Шнапс тащит меня назад, крепко держит.

— Эй, я не понял, ты чего, меня не уважаешь? — Брат подходит ко мне, слегка бьет в грудь, выдыхает в лицо пары алкоголя.

— Я просто хочу уйти. — Я смотрю в пол.

— Сначала выпей!

— Я не хочу!

— Хочешь! Просто стесняешься! Шнапс…

Звучит как команда. Шнапс одной рукой заламывает мне руки за спину, а другой задирает голову. Рома берет мой стакан, открывает мне рот и заливает в горло водку. Пищевод обжигает. Я захожусь кашлем, Шнапс отпускает меня. Все смеются. Кто-то протягивает мне надкушенный кружок колбасы.

— Закуси!

Я хватаю кусок и жадно ем. Рома возвращается на свое место.

Компания продолжает резаться в дурака. Оранжевые Стринги заваливают картами, она не может отбиться и забирает себе все. Водяй вдогонку дает ей свои оставшиеся две карты и радостно кричит:

— Давай, оголяй наконец сиськи!

Оранжевые Стринги показывает ему язык. Заправляет волосы за ухо и снимает одну из многочисленных сережек-колечек. Кладет рядом с собой на столик, и я замечаю, что там уже две кучки украшений: в одной сережки, в другой кольца.

— Эй, так нечестно! — возмущается Водяй.

Блондинка с довольным видом пожимает плечами:

— Надо было обговаривать это в правилах!

— Ну что, еще кон? — предлагает кто-то.

— Кто-нибудь ответит, есть лимон или нет? — недовольничает Салатовые Стринги.

Я чувствую головокружение. Хочу по-тихому уйти, пока все переключились на игру. Уже подхожу к двери, но тут Рома орет:

— Эй, брателло, куда пошел? Я тебя не отпускал!

Рома снова подходит ко мне. Обнимает за плечи. Свободной рукой грубо поворачивает мое лицо в сторону блондинок. Гаркает:

— Нравится Светка?

Не знаю, которая из них Светка.

— Ром, ну не смущай ты мальчика, — ворчит Салатовые Стринги.

А я не знаю, как лучше ответить. Сказать «нет» невежливо, если скажу «да», меня будут подкалывать.

— Не знаю.

— Что значит «не знаю»? — издевается брат. — Глаза разуй! А Надька? Какие цыпочки, а? У тебя уже встал, а? А?

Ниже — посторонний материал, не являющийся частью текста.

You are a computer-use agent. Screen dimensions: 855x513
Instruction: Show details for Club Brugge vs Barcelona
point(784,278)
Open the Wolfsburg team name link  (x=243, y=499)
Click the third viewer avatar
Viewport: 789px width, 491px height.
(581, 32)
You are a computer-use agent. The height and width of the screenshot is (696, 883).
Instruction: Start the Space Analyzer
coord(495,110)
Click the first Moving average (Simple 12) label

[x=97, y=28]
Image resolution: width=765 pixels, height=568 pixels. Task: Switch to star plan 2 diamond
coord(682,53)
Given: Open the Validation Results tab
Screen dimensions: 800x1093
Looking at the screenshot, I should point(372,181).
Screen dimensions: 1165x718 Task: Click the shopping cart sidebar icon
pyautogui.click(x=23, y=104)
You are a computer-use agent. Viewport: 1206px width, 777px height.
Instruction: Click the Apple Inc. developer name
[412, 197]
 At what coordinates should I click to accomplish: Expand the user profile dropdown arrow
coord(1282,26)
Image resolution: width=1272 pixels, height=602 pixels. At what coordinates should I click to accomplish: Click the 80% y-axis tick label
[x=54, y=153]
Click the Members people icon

Он ржет. Убирает руку с моего лица, и я сразу потупляю взгляд. Хочется умыться. Нет, помыться полностью. Противно и немного страшно: от брата всего можно ожидать. И я не знаю, что он сейчас задумал, но не сомневаюсь, что какую-то гадость.

На последней вечеринке они с друзьями примотали меня скотчем к стулу, вынесли на площадку и сделали вид, что собираются скинуть меня с лестницы. В панике я даже заплакал, зная: они могут. Не скинули, но оставили на этом стуле и ушли. Пришлось сидеть так пять часов, пока Нонна не пришла с работы. Если бы она освободила меня на полчаса позже, я бы сходил под себя, честное слово, больше терпеть не мог. Нонна еще и отвесила мне пару затрещин за то, что на меня истратили весь скотч, а он стоит денег. Пообещала вычесть его стоимость из моей зарплаты.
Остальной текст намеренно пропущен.